A Polícia Federal voltou a concluir que não há
elementos que comprovem interferência indevida do ex-presidente Jair Bolsonaro
na corporação. Essa é a segunda vez que a instituição chega a esse
entendimento, agora após revisão realizada na atual gestão, conforme divulgado
pelo jornal Estadão.
A reanálise do caso ocorreu por determinação do
ministro Alexandre de Moraes, do Supremo Tribunal Federal, que autorizou a
reabertura do inquérito diante de novos questionamentos apresentados ao
processo.
Mesmo com a revisão dos dados já coletados
anteriormente, a investigação não identificou indícios suficientes para
sustentar eventual responsabilização criminal.
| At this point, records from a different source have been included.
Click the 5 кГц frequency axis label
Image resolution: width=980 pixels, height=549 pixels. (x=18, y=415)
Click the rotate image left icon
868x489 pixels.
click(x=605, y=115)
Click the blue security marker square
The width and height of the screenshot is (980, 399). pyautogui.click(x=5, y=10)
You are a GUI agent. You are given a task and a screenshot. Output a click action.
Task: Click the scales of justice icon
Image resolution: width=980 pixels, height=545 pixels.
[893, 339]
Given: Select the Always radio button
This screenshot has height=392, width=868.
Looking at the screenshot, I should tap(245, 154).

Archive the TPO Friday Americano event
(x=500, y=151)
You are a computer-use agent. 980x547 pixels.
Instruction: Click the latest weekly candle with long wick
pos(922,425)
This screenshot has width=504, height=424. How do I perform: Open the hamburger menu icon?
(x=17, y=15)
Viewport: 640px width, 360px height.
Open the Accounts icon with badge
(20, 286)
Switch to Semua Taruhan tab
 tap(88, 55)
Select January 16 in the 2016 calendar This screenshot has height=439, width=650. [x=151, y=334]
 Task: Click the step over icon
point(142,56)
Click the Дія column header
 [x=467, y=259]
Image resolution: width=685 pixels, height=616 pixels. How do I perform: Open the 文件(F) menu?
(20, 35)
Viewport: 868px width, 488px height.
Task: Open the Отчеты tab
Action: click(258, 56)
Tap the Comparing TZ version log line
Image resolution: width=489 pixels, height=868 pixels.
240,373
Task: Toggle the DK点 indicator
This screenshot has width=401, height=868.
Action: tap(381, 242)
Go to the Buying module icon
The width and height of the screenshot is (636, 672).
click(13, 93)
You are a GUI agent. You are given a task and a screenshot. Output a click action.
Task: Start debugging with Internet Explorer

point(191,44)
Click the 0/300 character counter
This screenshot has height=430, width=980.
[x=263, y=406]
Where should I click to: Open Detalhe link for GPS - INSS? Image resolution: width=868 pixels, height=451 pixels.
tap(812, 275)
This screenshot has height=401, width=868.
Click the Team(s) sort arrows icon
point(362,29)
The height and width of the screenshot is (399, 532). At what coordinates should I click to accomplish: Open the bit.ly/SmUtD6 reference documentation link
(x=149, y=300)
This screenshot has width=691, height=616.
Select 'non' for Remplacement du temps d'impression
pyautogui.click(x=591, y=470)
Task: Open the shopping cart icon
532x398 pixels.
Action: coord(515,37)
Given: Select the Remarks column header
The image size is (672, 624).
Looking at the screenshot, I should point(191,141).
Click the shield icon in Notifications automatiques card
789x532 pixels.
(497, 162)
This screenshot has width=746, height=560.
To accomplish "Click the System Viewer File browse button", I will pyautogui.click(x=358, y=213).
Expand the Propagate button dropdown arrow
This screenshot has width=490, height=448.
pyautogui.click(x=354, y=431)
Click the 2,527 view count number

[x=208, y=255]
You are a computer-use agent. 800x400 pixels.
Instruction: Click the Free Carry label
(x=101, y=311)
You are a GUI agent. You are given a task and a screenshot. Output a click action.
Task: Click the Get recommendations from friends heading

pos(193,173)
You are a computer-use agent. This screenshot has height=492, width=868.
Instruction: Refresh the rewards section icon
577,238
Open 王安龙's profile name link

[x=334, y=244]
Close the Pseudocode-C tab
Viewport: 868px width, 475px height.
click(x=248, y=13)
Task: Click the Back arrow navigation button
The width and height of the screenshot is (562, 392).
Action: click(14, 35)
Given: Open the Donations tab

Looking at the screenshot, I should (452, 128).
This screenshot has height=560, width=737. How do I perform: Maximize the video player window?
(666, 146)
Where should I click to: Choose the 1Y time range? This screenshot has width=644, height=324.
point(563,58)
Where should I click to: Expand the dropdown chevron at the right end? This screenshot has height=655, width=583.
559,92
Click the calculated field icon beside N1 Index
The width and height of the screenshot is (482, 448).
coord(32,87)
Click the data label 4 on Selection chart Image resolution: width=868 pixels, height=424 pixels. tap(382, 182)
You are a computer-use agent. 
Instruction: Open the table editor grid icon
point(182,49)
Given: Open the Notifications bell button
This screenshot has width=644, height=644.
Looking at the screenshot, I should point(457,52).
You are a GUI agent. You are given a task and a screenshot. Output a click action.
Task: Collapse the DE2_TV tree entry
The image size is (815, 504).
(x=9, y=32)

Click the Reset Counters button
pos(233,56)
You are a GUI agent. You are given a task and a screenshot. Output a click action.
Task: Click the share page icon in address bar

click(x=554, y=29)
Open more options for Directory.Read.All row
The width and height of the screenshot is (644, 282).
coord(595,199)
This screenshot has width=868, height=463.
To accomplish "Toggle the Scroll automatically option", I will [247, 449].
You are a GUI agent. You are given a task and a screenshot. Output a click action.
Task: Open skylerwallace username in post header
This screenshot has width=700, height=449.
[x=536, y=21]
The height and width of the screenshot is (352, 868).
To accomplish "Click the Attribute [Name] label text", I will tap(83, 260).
Em manifestação oficial, o
delegado Carlos Henrique Pinheiro de Melo destacou:
“Merece ser mencionado que o IPL 2021.0031208
–CCINT/CGCINT/DIP/PF apurou objeto específico, que, sob a ótica das diligências
tomadas em contemporaneidade com os fatos, não revelou informações capazes de
justificar imputações penais”.
A apuração teve origem em 2020, após a saída do
então ministro da Justiça Sergio Moro, que à época alegou ter sofrido pressão
para promover mudanças na direção da Polícia Federal — ponto que motivou a
abertura do inquérito.
Posteriormente, em 2022, a própria PF já havia
concluído pela inexistência de ingerência, encaminhando o caso para
arquivamento. Naquele momento, o então procurador-geral da República, Augusto
Aras, também se posicionou pelo encerramento da investigação.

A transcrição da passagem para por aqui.